==== RECORDS SUPPLIED
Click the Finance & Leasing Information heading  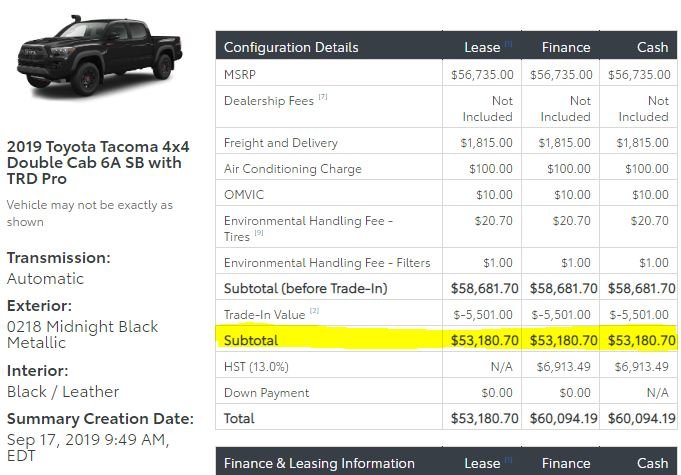click(x=319, y=463)
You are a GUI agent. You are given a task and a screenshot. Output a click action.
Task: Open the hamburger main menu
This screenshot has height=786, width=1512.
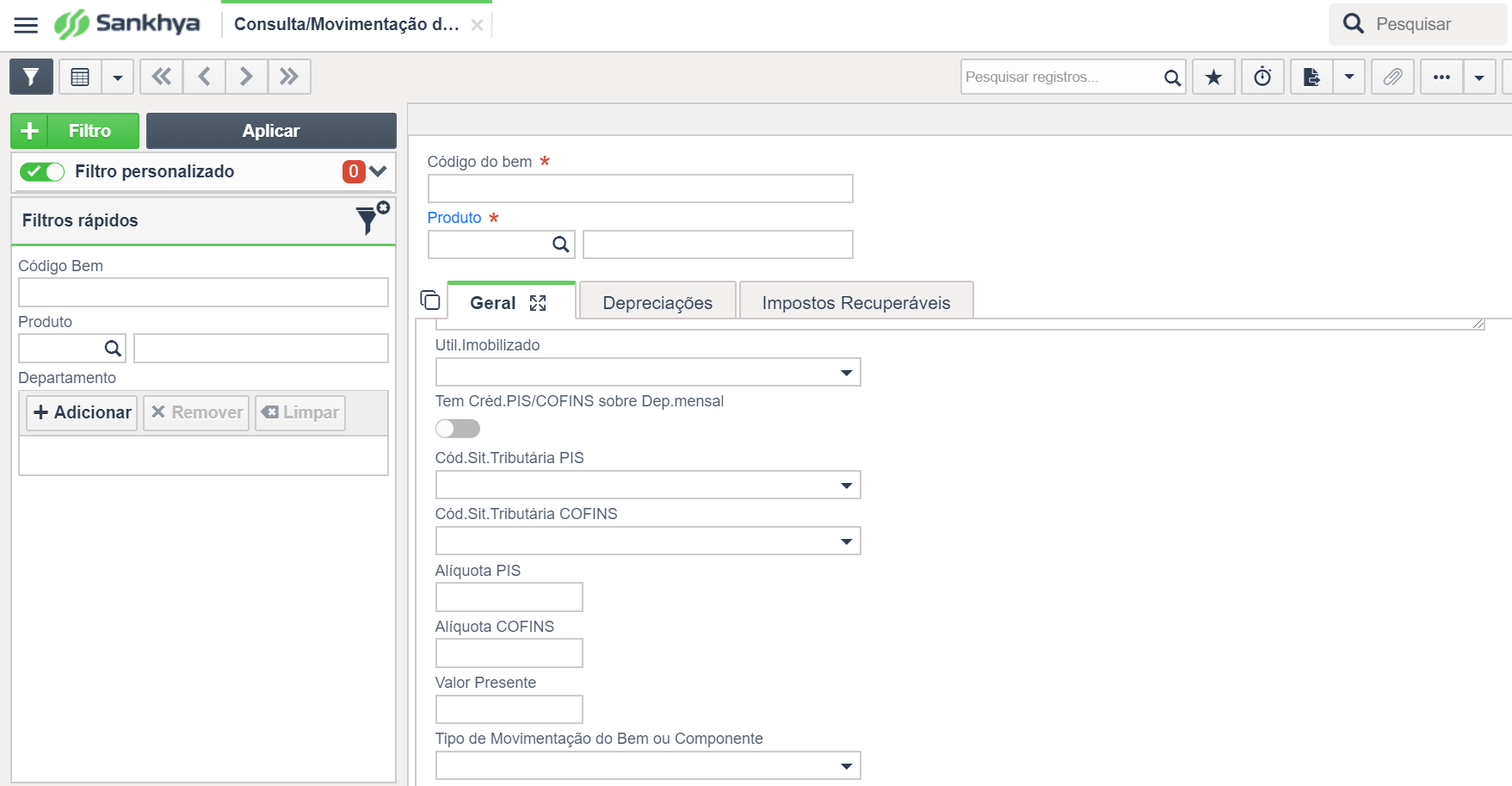coord(26,25)
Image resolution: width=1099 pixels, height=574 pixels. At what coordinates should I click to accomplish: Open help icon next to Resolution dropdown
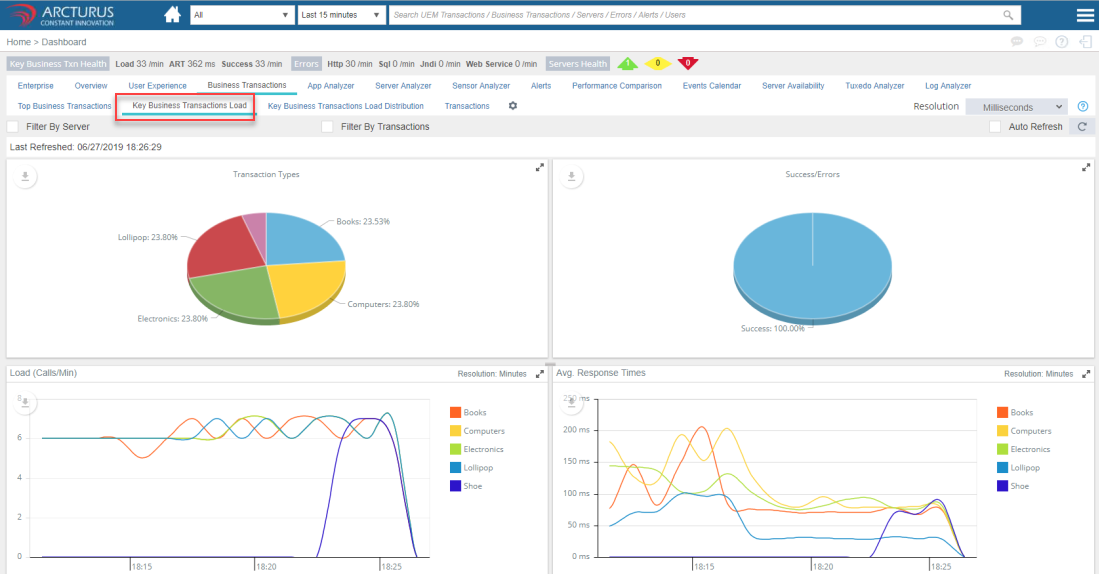tap(1082, 106)
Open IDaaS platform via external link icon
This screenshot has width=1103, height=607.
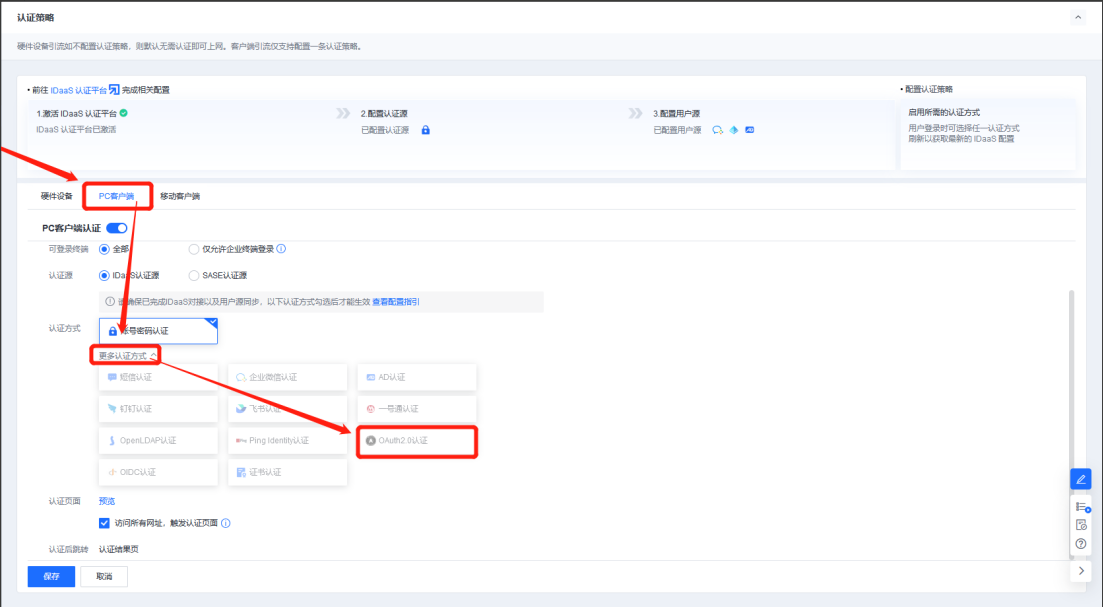tap(114, 90)
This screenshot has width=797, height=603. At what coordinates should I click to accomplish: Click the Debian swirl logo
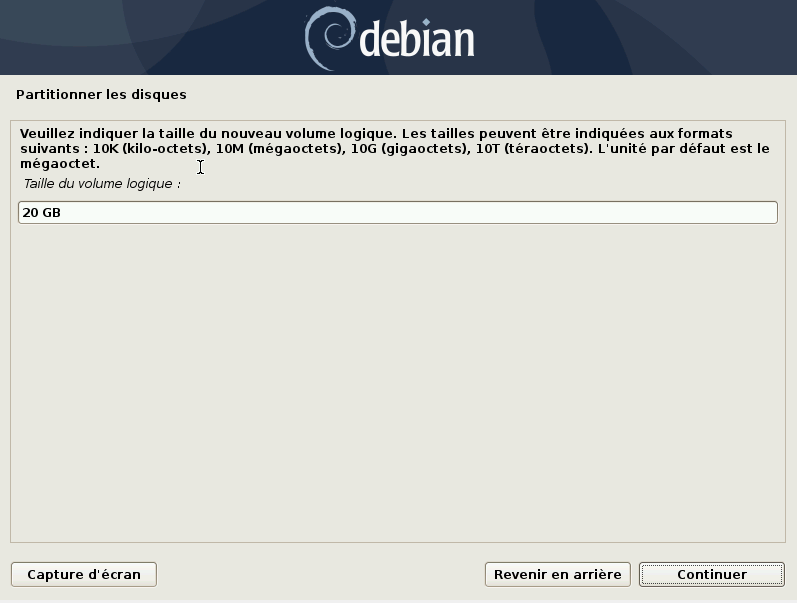[329, 38]
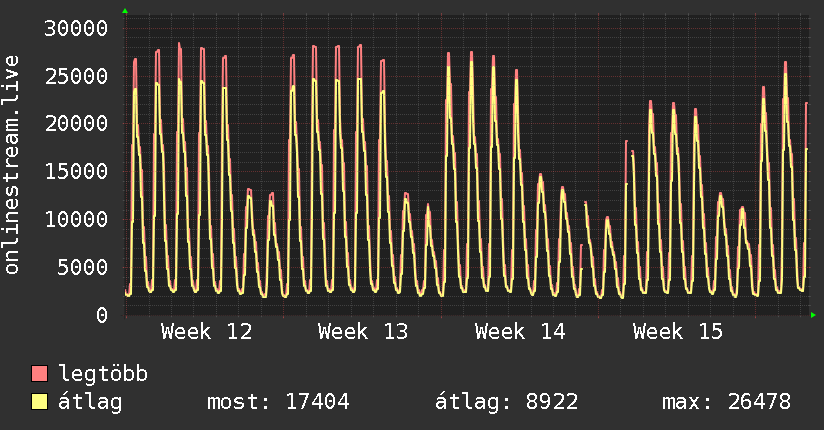Viewport: 824px width, 430px height.
Task: Click the green arrow ending the x-axis
Action: [x=813, y=315]
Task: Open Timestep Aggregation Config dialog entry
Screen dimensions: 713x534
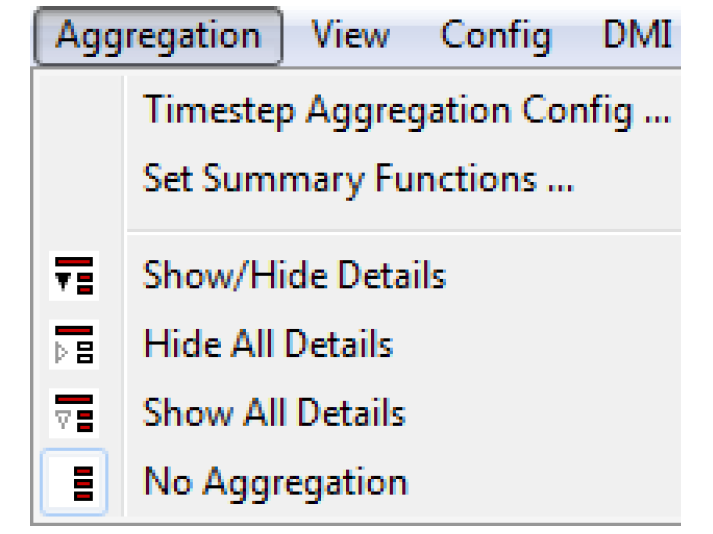Action: coord(407,111)
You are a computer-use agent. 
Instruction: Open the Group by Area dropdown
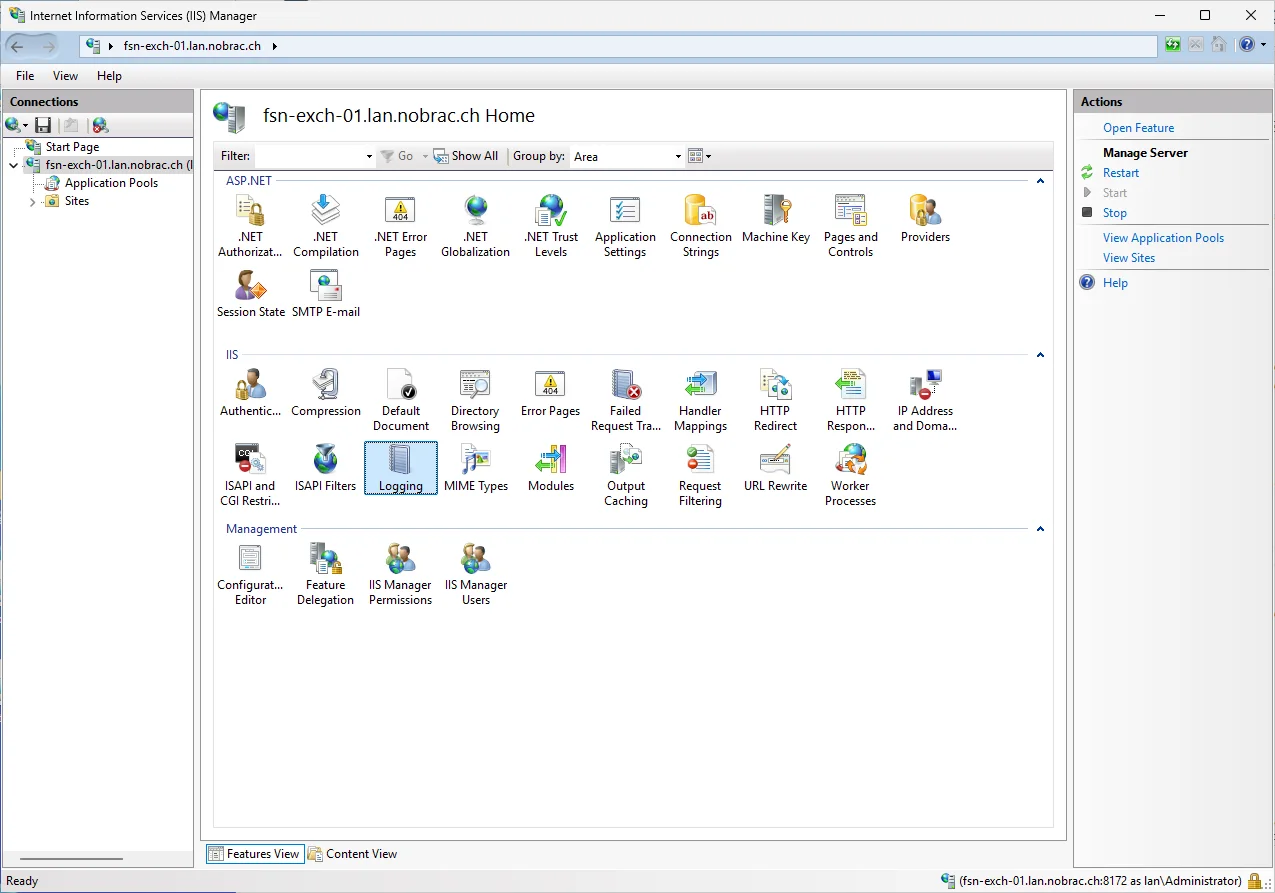(x=627, y=156)
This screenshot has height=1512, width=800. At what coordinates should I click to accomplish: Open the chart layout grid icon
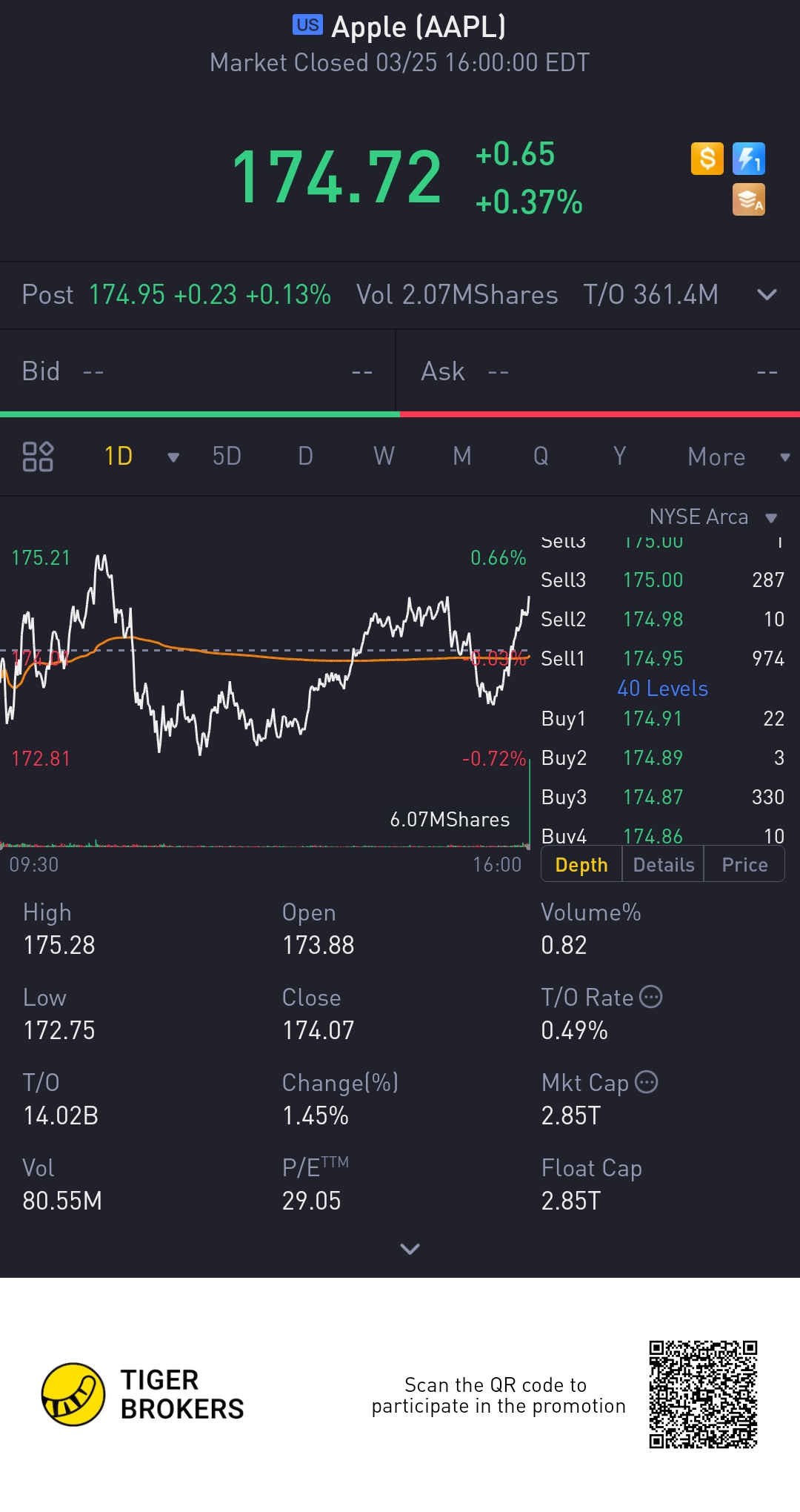[x=38, y=457]
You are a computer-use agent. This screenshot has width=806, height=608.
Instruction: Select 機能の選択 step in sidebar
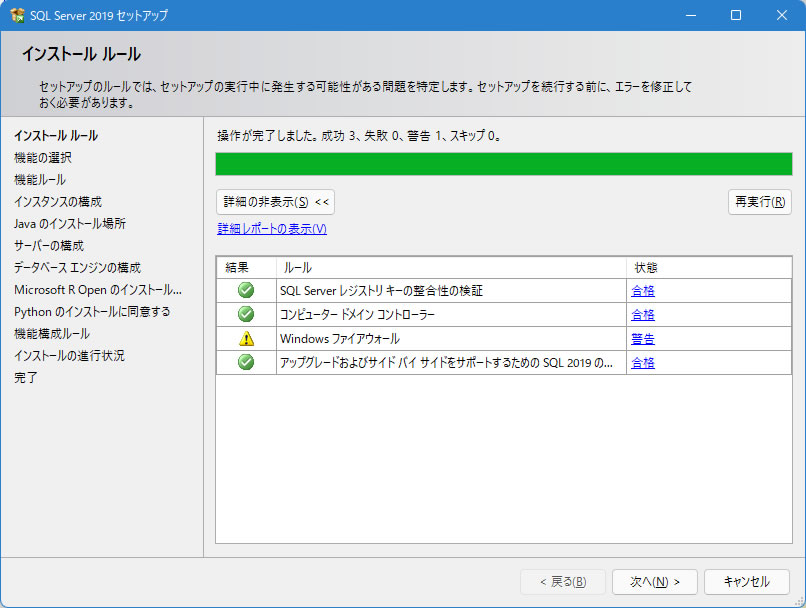(x=43, y=157)
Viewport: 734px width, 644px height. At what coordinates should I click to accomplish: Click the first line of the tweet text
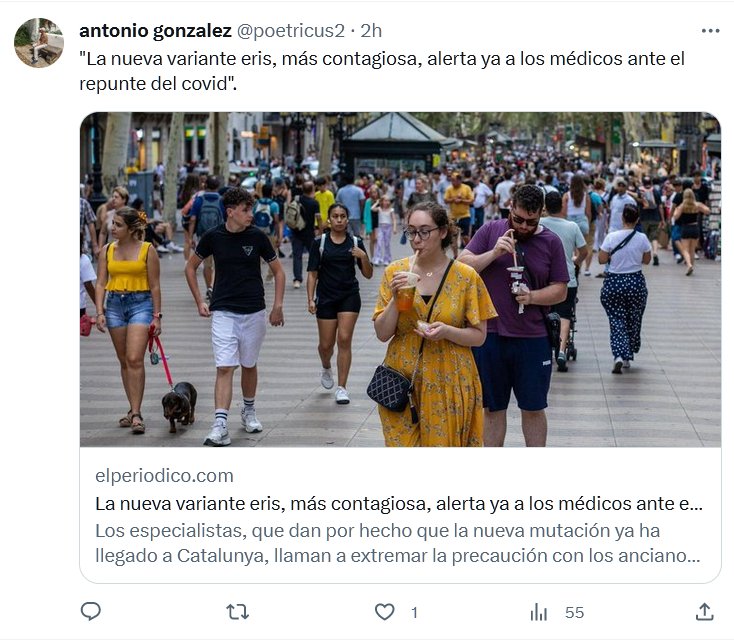point(382,59)
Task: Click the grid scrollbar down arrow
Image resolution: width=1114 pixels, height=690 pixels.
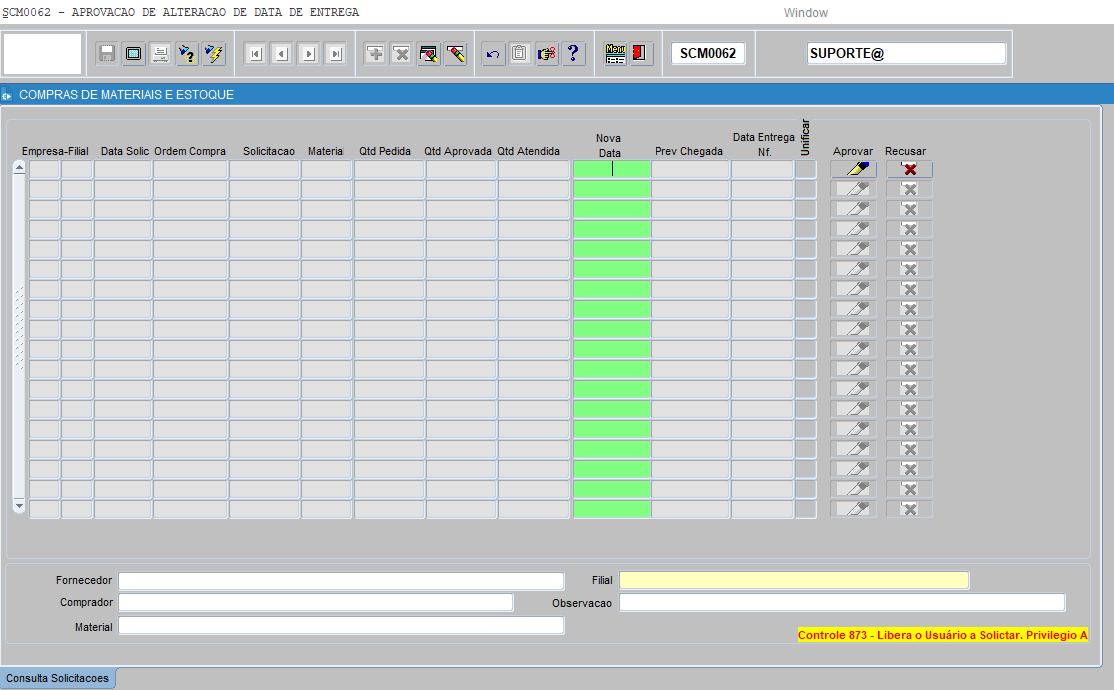Action: pyautogui.click(x=19, y=508)
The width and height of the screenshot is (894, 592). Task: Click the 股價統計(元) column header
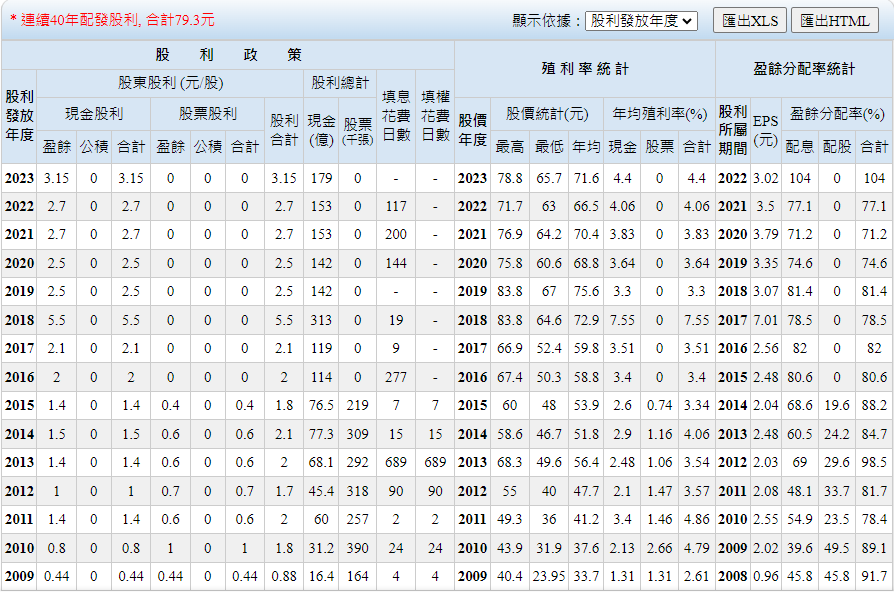pos(547,114)
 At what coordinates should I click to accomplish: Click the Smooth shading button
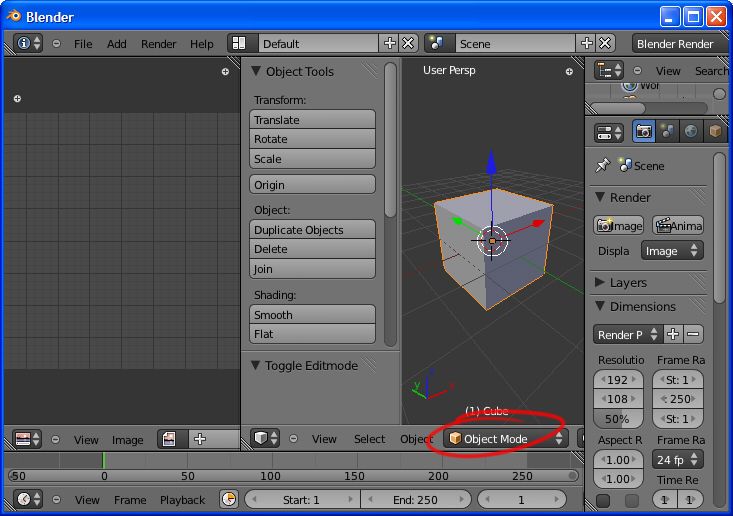tap(312, 314)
========
*ABOUT THIS EXERCISE:* Your answer should be all lines from the data that contain "agent".

*SOLUTION FOR THIS PROBLEM:*
You are a GUI agent. You are given a task and a screenshot. Output a click action.
You are a computer-use agent. 
You are a computer-use agent. This screenshot has width=806, height=608.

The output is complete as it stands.